Across the whole listing, return each line exactly, with no images included.

[[ EXTRACTED ENTRIES, beginning ]]

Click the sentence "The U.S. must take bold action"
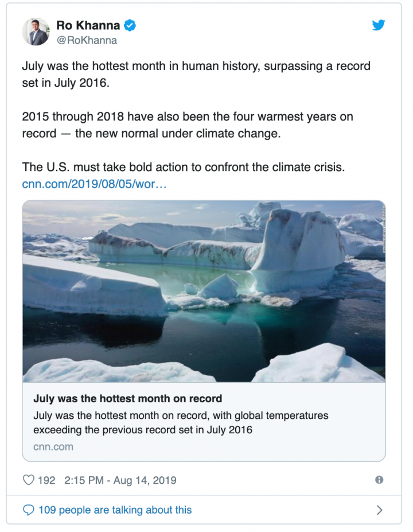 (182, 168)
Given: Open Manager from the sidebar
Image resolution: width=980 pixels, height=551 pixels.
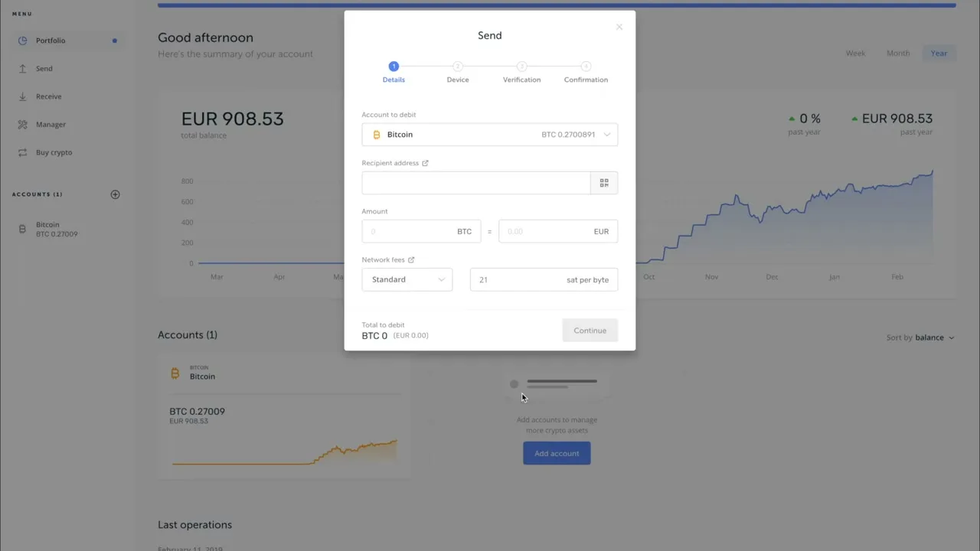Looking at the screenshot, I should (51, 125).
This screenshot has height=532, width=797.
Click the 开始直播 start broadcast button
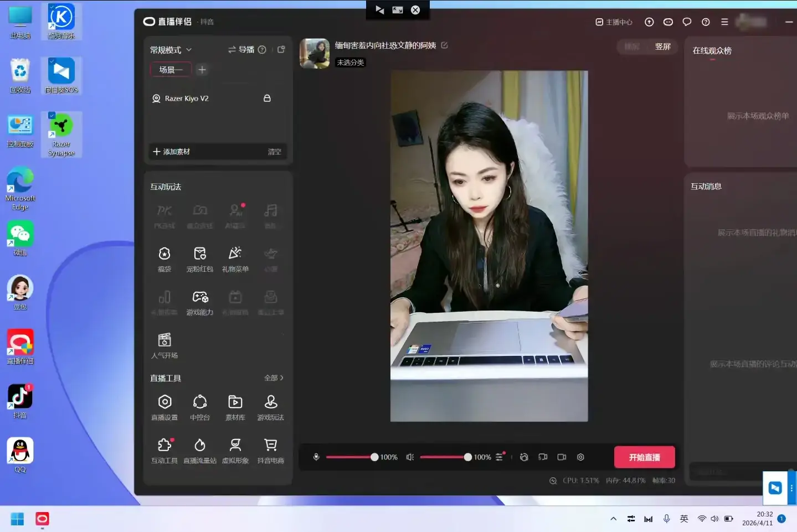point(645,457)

[[ EXTRACTED ENTRIES, end ]]

- **SOLVED PROBLEM**:
Click the sentence "The U.S. must take bold action"
 (182, 168)
Given: Open Manager from the sidebar
Image resolution: width=980 pixels, height=551 pixels.
Looking at the screenshot, I should (51, 125).
This screenshot has height=532, width=797.
Click the 开始直播 start broadcast button
point(645,457)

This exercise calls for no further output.